終身雇用を是としている日本では当然の選択に思われるが、実はここに大きな落とし穴がある。日本全体で高い商品を作る努力をしても実質賃金は上がらないのだ。

ポイントは、「全体」というところにある。みんなが高い商品を作れば、みんなが高い商品を買わされることになるからだ。

高い商品を作るか、クビにするか、どちらがいいのか。架空の村を作って思考実験をしてみると、答えは明白になる。

高級おにぎりを作る村

ここに10人で暮らしている村があるとする。シンプルに考えるために、住民はおにぎりだけ食べて暮らしているとする。この10人はおにぎり会社で働いている。自分たちで育てたお米を炊き上げておにぎりを作る。

1つ100円のおにぎりが毎日コンスタントに30個ずつ売れる。当然である。朝昼晩と10人が1つずつ買っているからだ。

1日の売り上げは3000円。働く10人でこれを分けると、1人当たりの賃金は300円。それぞれの村人は賃金として受け取った300円を支払うことで、毎日3個ずつのおにぎりを買って暮らしている。

おそらく江戸時代はこれに近い暮らしだっただろう。村の中でおにぎりが売られていたわけではないが、多くの人がお米を作るために働いているという点ではかなり近いはずだ。

さて、このおにぎり会社は客単価を上げて売り上げを増やそうと考え、高級おにぎりの研究開発に乗り出した。そして、米の栽培方法、米の炊き方、おにぎりの握り方にこだわって、1個200円の高級おにぎりの開発に成功する。
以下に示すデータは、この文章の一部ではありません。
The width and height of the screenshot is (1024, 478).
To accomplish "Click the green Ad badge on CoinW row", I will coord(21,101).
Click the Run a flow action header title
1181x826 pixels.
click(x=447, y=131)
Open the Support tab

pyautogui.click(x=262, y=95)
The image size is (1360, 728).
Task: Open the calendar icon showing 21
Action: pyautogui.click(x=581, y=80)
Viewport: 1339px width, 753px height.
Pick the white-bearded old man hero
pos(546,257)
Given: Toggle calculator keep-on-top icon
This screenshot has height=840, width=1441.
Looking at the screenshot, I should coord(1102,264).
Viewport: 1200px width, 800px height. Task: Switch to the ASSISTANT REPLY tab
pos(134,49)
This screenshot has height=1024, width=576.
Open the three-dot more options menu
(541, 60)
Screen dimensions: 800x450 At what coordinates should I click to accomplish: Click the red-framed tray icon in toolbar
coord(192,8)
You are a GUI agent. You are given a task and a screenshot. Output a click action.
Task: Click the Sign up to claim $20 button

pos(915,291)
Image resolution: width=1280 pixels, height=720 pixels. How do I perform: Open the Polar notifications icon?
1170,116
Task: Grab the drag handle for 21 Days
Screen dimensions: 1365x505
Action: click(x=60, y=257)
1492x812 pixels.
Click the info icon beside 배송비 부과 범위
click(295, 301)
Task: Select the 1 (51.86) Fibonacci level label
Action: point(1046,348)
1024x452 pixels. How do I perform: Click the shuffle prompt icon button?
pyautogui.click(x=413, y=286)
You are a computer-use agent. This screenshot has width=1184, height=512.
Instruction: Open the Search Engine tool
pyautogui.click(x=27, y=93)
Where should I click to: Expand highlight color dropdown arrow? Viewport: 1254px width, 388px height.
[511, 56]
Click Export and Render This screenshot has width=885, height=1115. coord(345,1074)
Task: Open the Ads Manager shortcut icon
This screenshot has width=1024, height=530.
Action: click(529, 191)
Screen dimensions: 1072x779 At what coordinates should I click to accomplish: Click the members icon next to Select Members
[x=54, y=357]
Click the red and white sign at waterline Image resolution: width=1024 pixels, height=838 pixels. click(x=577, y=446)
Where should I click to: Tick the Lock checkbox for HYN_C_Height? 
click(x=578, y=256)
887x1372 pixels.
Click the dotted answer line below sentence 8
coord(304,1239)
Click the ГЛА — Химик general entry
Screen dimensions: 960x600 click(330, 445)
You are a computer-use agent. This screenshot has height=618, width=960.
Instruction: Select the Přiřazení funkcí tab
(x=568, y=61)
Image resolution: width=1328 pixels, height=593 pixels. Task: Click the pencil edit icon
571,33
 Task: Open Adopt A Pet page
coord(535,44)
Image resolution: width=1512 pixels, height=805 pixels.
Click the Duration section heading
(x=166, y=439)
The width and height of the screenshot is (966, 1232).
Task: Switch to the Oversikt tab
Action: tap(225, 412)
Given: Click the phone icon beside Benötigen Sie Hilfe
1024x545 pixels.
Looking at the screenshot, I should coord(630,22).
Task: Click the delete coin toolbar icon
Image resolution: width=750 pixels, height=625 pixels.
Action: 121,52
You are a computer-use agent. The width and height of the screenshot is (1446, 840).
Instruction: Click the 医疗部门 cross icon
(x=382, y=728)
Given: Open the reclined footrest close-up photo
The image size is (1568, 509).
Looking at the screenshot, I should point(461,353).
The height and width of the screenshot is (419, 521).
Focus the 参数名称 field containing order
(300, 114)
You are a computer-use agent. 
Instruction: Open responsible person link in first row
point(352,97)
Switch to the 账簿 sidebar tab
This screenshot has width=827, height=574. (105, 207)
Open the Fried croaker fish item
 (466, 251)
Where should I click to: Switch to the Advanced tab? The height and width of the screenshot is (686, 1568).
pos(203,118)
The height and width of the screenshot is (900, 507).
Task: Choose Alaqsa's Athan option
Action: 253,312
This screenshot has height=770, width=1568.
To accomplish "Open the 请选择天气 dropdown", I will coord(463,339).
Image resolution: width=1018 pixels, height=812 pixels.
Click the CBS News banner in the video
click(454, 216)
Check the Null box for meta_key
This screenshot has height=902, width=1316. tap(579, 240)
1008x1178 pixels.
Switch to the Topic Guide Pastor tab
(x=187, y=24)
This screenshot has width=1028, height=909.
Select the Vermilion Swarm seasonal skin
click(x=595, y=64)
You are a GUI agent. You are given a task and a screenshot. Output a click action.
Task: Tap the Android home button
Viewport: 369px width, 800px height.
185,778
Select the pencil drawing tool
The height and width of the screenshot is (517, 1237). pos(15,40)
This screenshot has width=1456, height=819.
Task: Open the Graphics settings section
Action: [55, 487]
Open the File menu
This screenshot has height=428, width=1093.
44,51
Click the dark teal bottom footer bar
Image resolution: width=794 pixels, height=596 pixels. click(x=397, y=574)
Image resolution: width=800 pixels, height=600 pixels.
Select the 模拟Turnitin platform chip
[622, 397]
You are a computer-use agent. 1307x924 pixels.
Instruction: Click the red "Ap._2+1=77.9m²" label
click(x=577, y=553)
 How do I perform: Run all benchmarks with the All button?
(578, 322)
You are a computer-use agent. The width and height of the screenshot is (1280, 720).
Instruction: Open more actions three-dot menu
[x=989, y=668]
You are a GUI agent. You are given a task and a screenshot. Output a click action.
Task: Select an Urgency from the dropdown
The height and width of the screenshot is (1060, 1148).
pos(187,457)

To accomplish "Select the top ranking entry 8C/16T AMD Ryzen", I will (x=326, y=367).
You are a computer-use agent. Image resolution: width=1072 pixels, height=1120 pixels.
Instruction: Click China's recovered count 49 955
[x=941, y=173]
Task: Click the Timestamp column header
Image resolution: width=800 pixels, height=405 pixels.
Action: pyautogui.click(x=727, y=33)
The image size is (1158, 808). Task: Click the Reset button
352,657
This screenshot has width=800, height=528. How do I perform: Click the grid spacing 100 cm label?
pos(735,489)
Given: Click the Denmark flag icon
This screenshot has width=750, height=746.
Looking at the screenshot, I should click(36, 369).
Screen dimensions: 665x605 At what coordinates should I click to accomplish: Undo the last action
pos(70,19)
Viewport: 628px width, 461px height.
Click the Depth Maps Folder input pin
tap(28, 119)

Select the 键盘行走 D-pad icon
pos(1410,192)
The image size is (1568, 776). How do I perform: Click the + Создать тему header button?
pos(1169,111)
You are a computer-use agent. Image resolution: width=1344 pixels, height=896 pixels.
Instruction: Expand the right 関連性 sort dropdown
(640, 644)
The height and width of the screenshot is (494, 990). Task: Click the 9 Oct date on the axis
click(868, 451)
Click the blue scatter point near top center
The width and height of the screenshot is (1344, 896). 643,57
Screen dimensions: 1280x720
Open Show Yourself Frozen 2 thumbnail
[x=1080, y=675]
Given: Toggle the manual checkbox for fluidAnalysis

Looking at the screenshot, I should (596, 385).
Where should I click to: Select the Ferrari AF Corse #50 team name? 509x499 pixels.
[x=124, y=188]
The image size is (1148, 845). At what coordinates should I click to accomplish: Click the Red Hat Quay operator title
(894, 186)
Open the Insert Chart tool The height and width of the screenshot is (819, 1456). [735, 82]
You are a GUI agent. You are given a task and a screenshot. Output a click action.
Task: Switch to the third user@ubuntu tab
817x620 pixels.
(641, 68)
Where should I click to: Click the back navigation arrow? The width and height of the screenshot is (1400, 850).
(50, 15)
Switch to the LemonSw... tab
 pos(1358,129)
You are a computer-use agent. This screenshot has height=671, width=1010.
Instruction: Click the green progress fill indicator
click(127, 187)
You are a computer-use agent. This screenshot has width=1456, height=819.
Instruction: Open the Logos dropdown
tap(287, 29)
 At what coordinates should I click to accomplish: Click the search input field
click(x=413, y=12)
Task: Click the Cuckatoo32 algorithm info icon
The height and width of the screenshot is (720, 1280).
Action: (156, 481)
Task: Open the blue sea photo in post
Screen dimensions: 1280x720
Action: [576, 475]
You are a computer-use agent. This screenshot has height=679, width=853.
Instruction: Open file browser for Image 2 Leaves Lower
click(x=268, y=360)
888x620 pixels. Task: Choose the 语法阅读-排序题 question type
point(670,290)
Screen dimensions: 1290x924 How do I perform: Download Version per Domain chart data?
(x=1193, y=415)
結果、1日の売り上げは3000円から6000円に倍増。給料も300円から600円に増える

ところが、である。村人たちは生産者でもあり、消費者でもあるのだ。結果、おにぎり1個を買うのに200円支払う必要が出てくる。手に入れた600円の給料で200円のおにぎりを毎日3個食べる生活に変わるのだ。